Rather, her transition out of the profession began while she was mentoring a child at a homeless shelter in a “tough neighborhood” in Washington, D.C., and discovered there were no books for the kids.
“The shelter had able and willing volunteers trying to turn kids’ lives around, but it didn’t have the resources. It troubled me because ready access to books is one of the key elements to whether a child becomes a reader,” Zimmer explains. “I had strong private-sector wiring in my head, and a light went on for me. As a country, we’re good at moving product—we can get a soft drink in the hands of a kid in rural China.”
Before long, Zimmer founded First Book, which celebrated its 20th anniversary this year and has distributed 100 million books to children in thousands of communities. The organization provides books not just to low-income children, but also to children of active military members and children with serious medical conditions. The organization is celebrating its third year in Canada and has a pilot program in India.
Through First Book, Zimmer pioneered innovative distribution channels, including the First Book Marketplace, which makes books available at prices far below retail to organizations serving children in need, and the First Book National Book Bank, a clearinghouse for large-scale donations. Now a leader in the social sector, Schwab Foundation for Social Entrepreneurship named Zimmer the Outstanding Social Entrepreneur of 2007.

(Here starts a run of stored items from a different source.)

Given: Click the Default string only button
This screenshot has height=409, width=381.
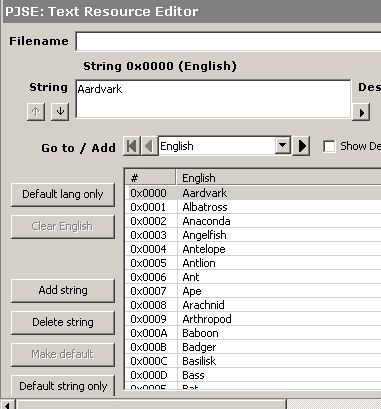Looking at the screenshot, I should pyautogui.click(x=63, y=386).
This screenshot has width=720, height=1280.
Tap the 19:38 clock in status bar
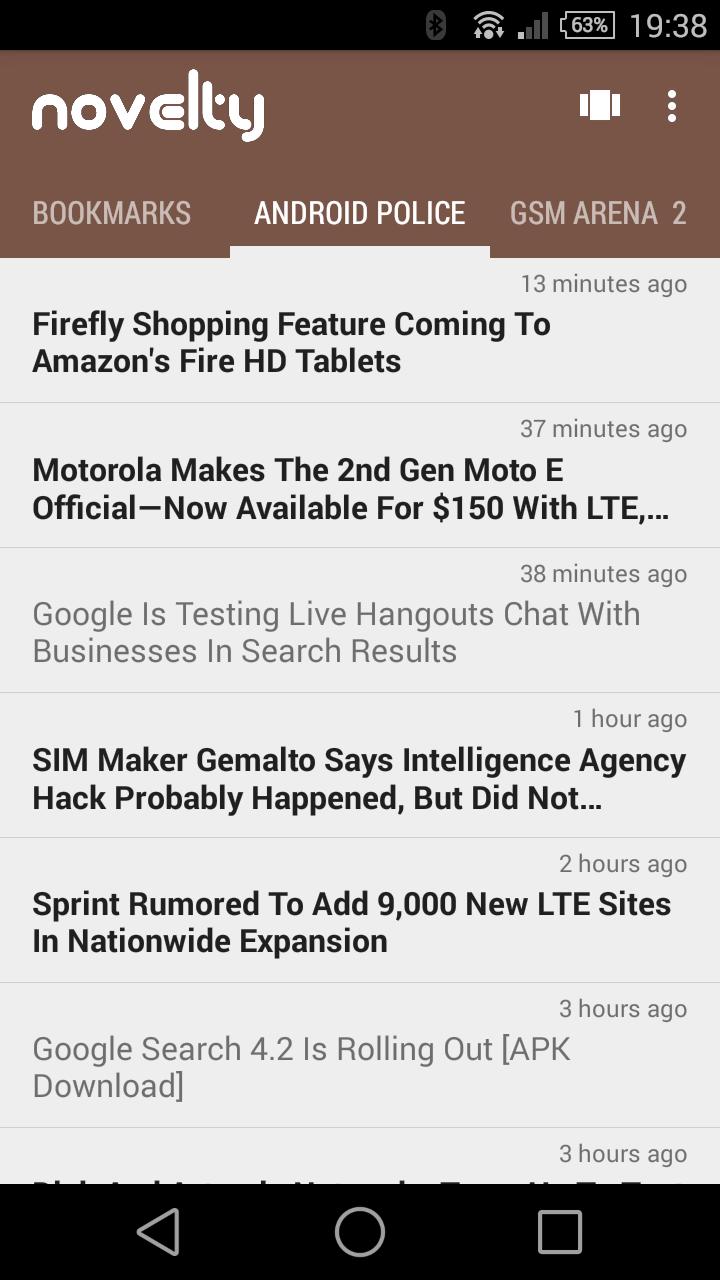(667, 25)
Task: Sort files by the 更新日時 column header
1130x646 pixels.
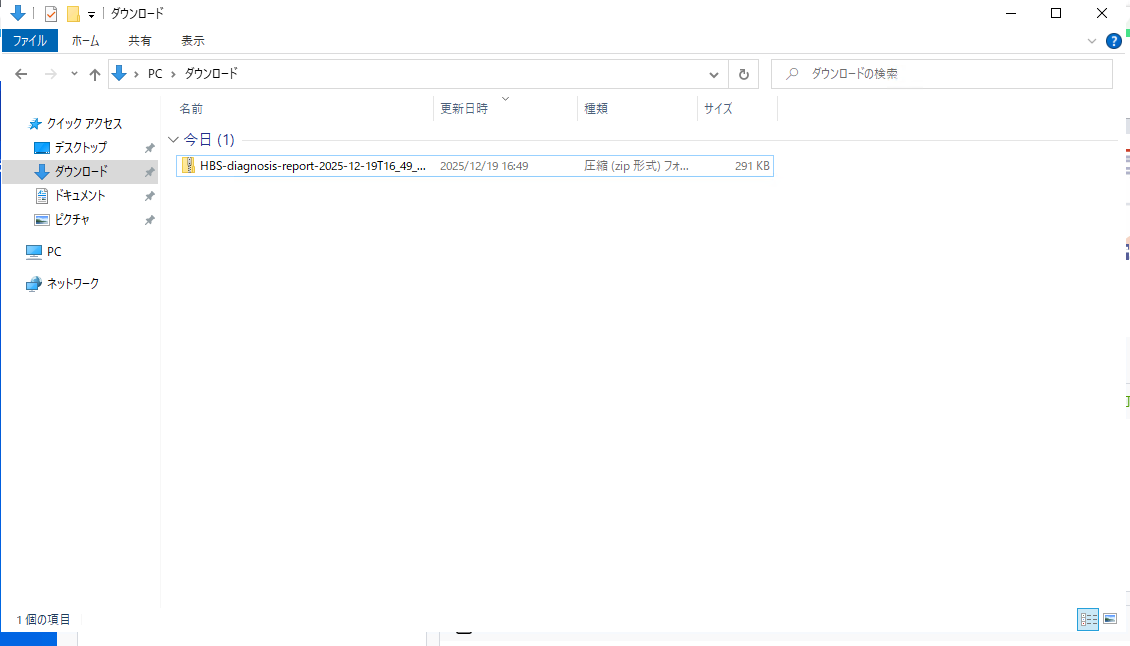Action: click(x=464, y=108)
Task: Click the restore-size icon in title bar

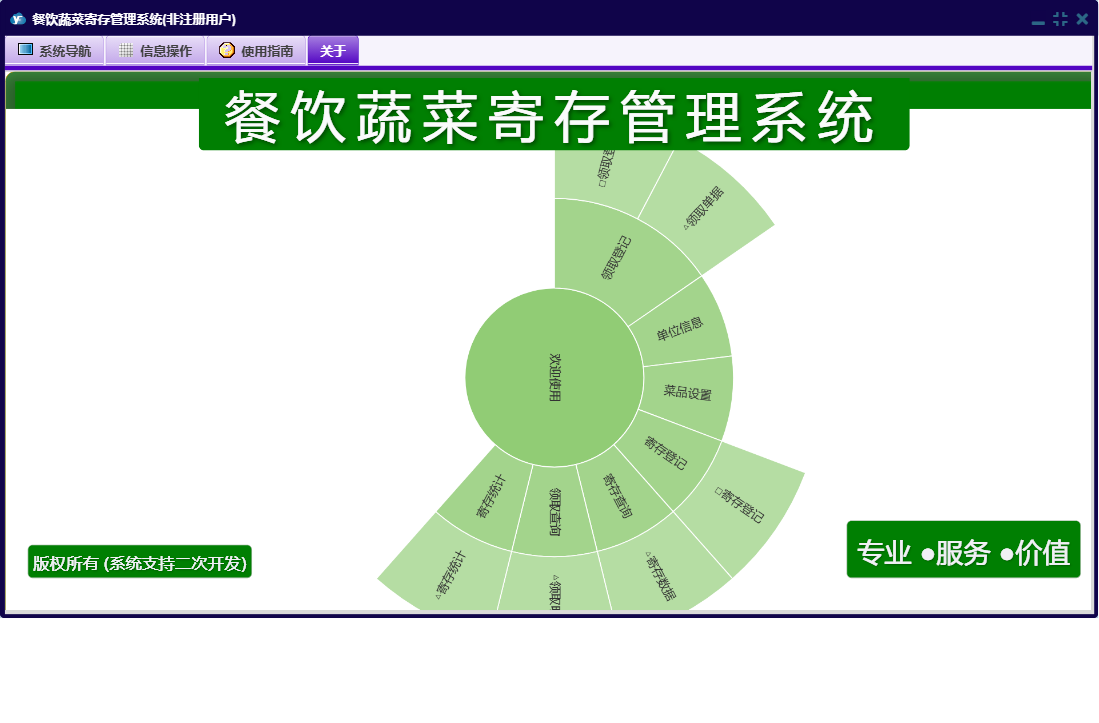Action: tap(1060, 19)
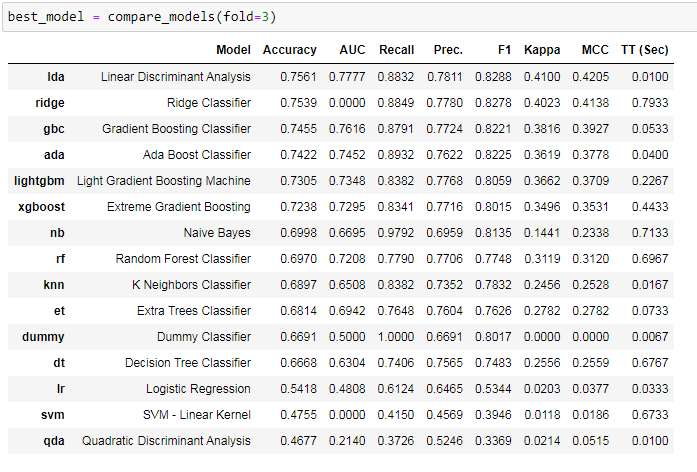Click the Model column header
The width and height of the screenshot is (697, 472).
[233, 50]
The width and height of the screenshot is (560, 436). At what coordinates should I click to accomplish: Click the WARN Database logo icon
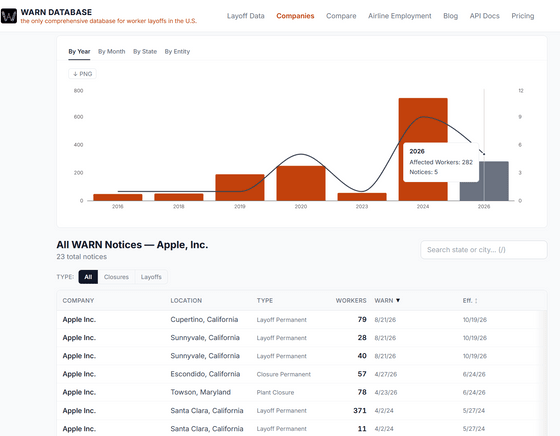tap(9, 16)
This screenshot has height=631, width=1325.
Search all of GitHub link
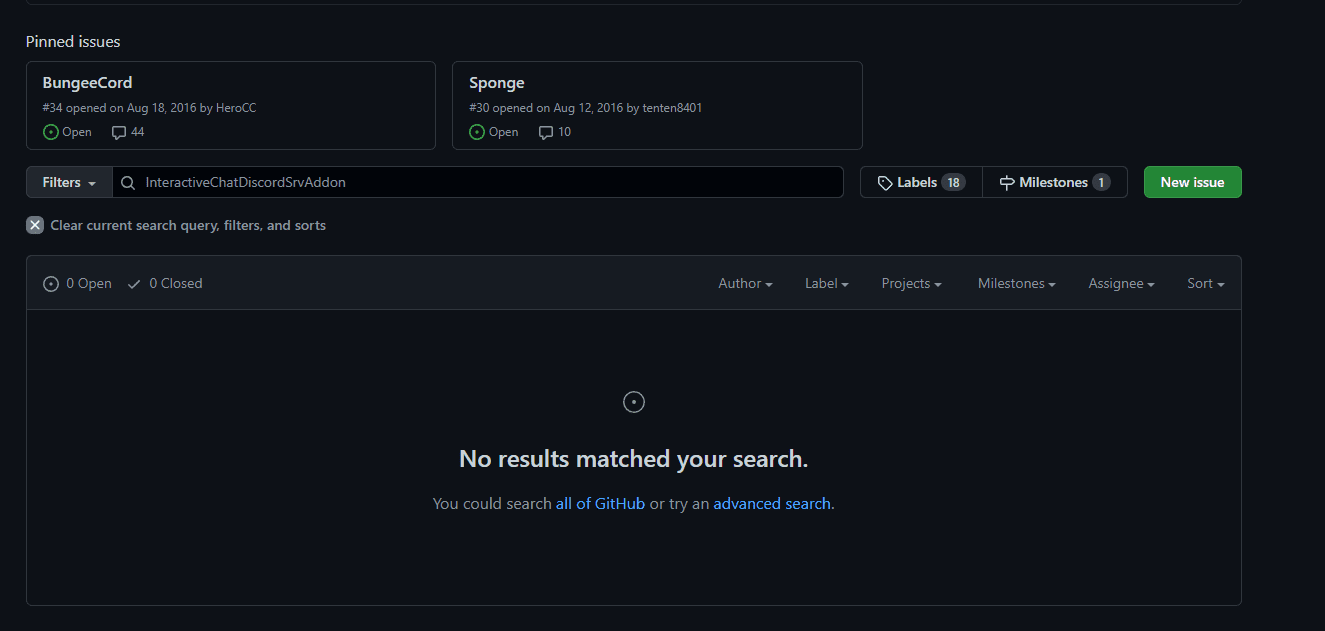(x=600, y=504)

According to Zimmer, her legal degree “has been critical” to what she has been able to accomplish. “As a lawyer, I learned an awful lot about how business models work, and I apply that to the social sector. We don’t approach social issues using the traditional charity framework and we’ve won awards for our business planning.”
Being a lawyer, she adds, “evens the table. When you have the professional training of the caliber of a law degree or a demanding MBA program, you can walk into the leadership in corporate settings with confidence. You know you have the skills to negotiate with grace and to understand the other side’s business pressures. It’s a remarkable asset.”